Un peu plus de trois ans après la présentation par la Commission européenne de ses propositions pour la prochaine Pac, les trilogues ont abouti, le 25 juin, sur un accord. Une victoire pour les différentes instances européennes, bien que le texte doive encore être adopté par le Conseil et le Parlement. L’accord acte différentes dispositions environnementales, dont le fait que 25 % des aides directes doivent être consacrés aux éco-régimes.

Pac post-2023, les trilogues actent des éco-régimes à 25 % des aides directes
Pac post-2023, les trilogues actent des éco-régimes à 25 % des aides directes

On n’y croyait (presque) plus ! Le 28 juin, les ministres européens de l’Agriculture, réunis en conseil, ont annoncé adopter l’accord sur la Pac trouvé trois jours plus tôt, le 25 juin, entre le Conseil, la Commission et le Parlement européen. Après l’échec des précédentes discussions en mai, l’urgence de trouver un accord avant la fin de la présidence portugaise de l’UE, le 31 juin 2021, avait été soulignée. « Cet accord donne une visibilité pour les sept prochaines années, au service de la compétitivité durable de notre agriculture de la souveraineté alimentaire de l’Union européenne, et du financement des transitions environnementales et sociales », s’est félicité Julien Denormandie, à l’issue des négociations.

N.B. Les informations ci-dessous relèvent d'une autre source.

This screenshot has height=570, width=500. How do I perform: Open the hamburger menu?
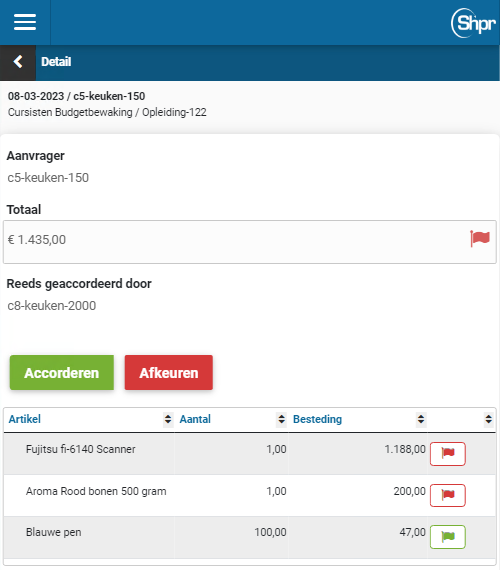[25, 22]
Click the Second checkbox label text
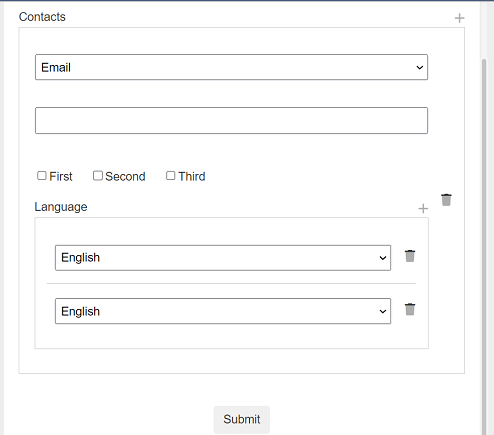The image size is (494, 435). [x=125, y=176]
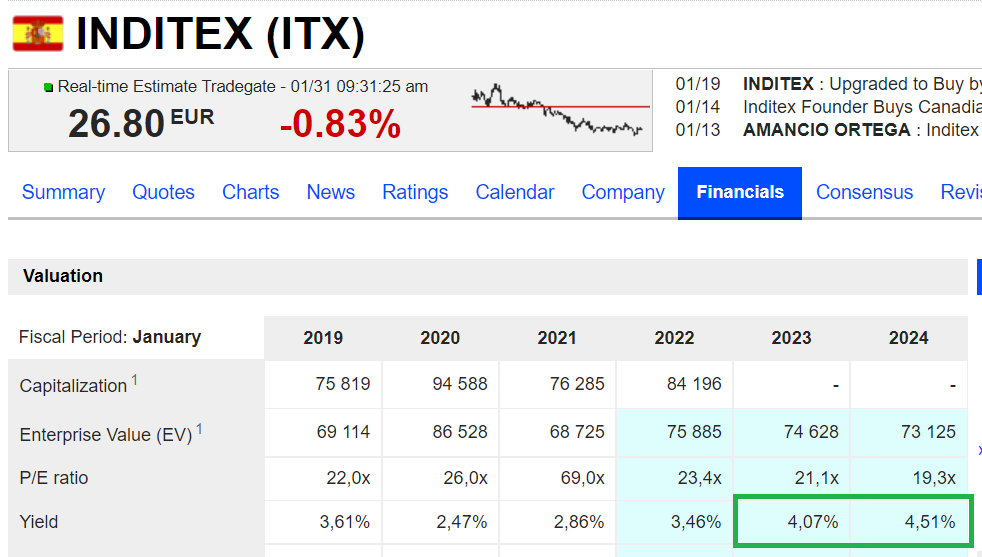Open the intraday price mini chart

point(560,110)
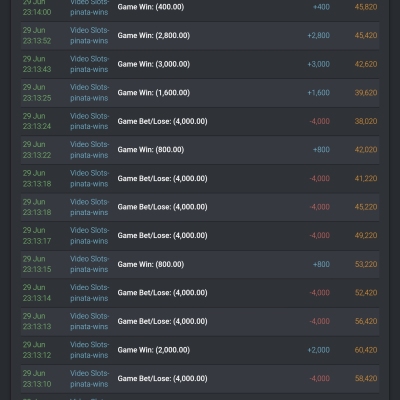Viewport: 400px width, 400px height.
Task: Click the +800 amount at 23:13:22
Action: pyautogui.click(x=321, y=150)
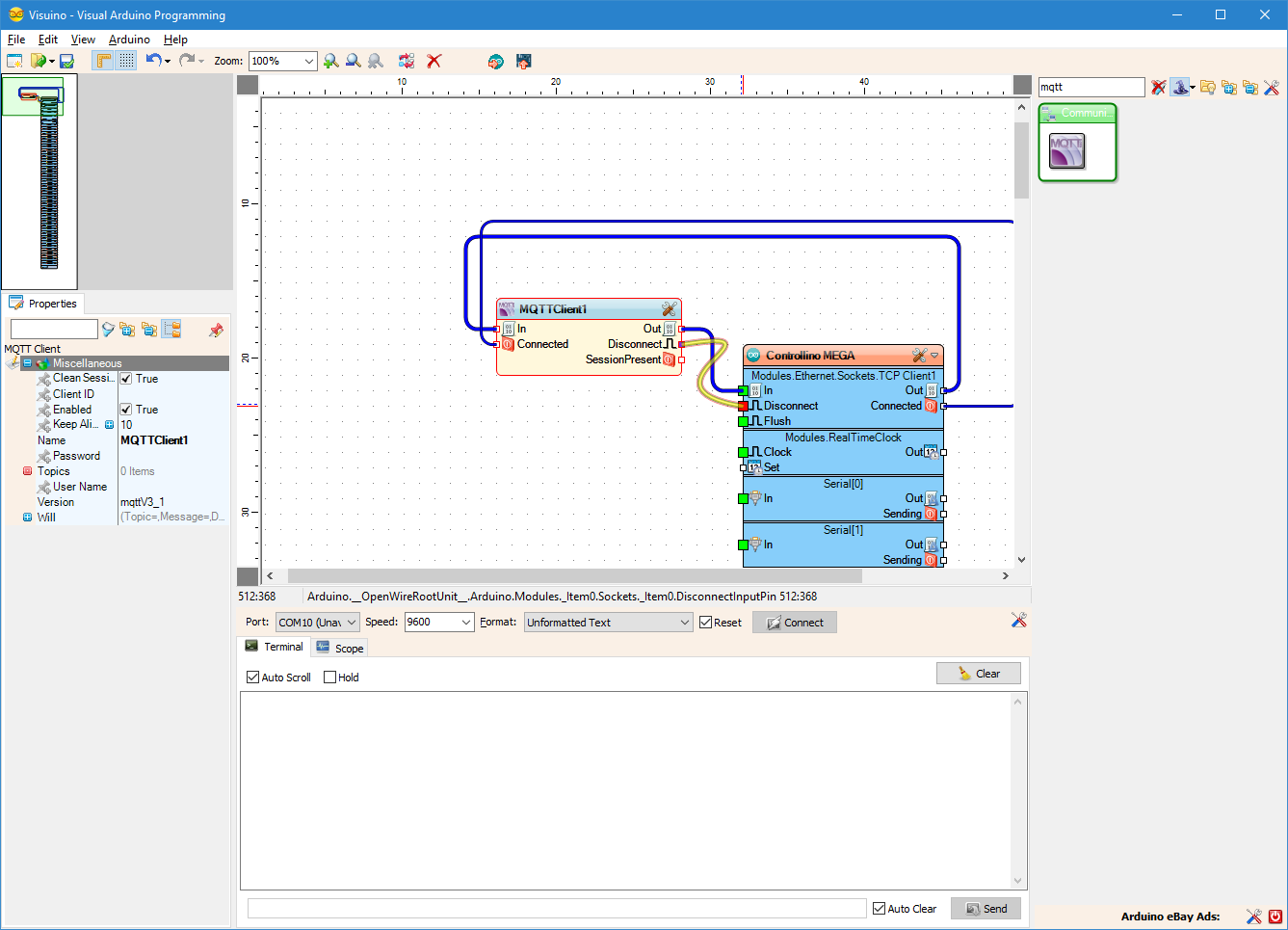This screenshot has height=930, width=1288.
Task: Click the save project toolbar icon
Action: click(x=66, y=61)
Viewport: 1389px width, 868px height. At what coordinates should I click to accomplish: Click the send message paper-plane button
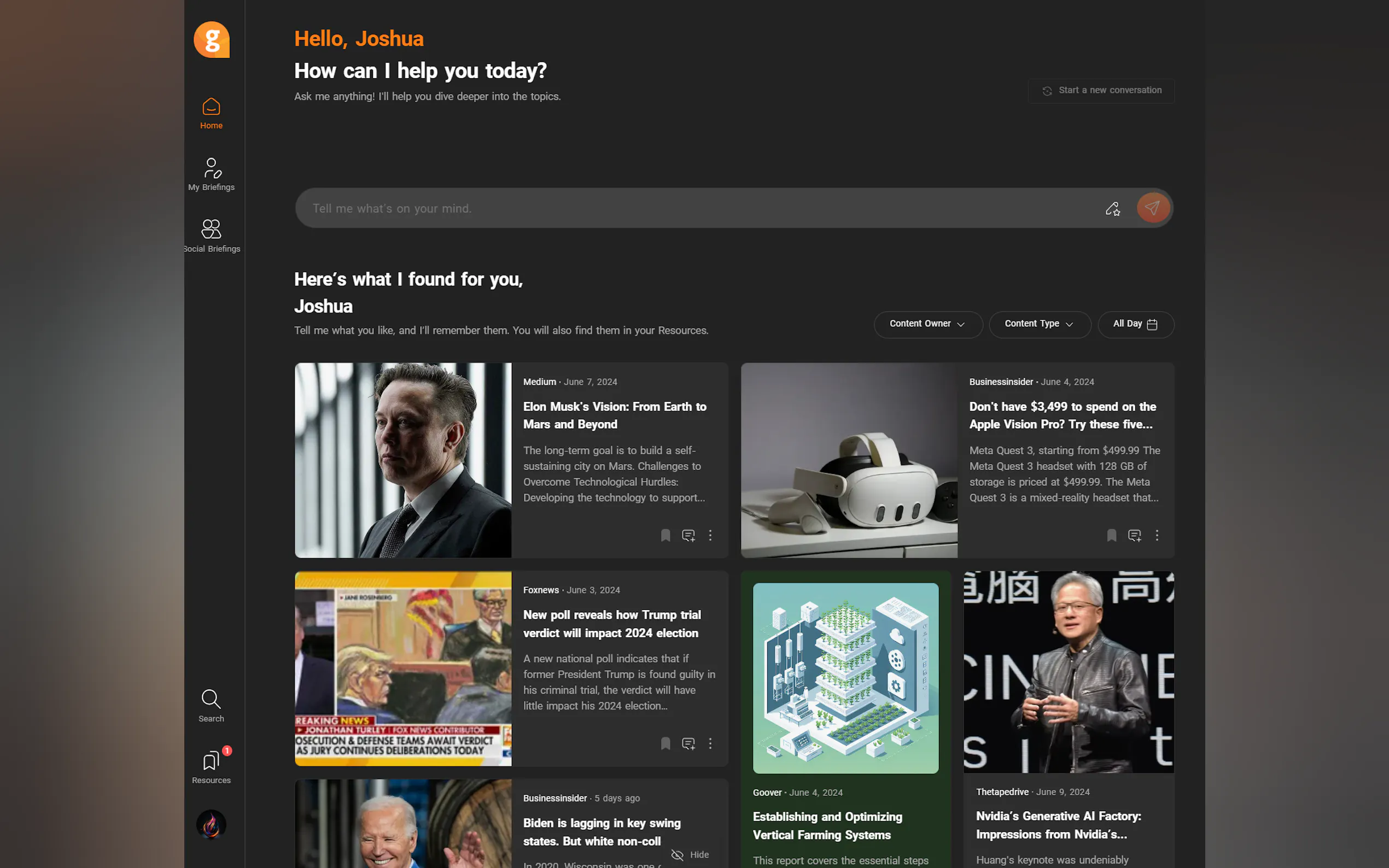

La question des éco-régimes tranchée

Sur le volet environnemental, qui avait été un point particulièrement bloquant lors des précédentes négociations, le texte tranche enfin la question du budget alloué aux éco-régimes : 25 % des aides du premier pilier devront y être consacrés, soit 48 Mrds €. La poire a donc été coupée en deux, entre la proposition du Conseil d’y consacrer 20 % et celle du Parlement d’y allouer 30 %. Une flexibilité sera permise durant les deux premières années, pour mobiliser uniquement 20 % des aides. Par ailleurs, cet accord prévoit un renforcement de la conditionnalité. Chaque exploitation devra ainsi consacrer au moins 3 % des terres arables à la biodiversité et des éléments non productifs. Les éco-régimes pourront être mobilisés pour monter jusqu’à 7 %.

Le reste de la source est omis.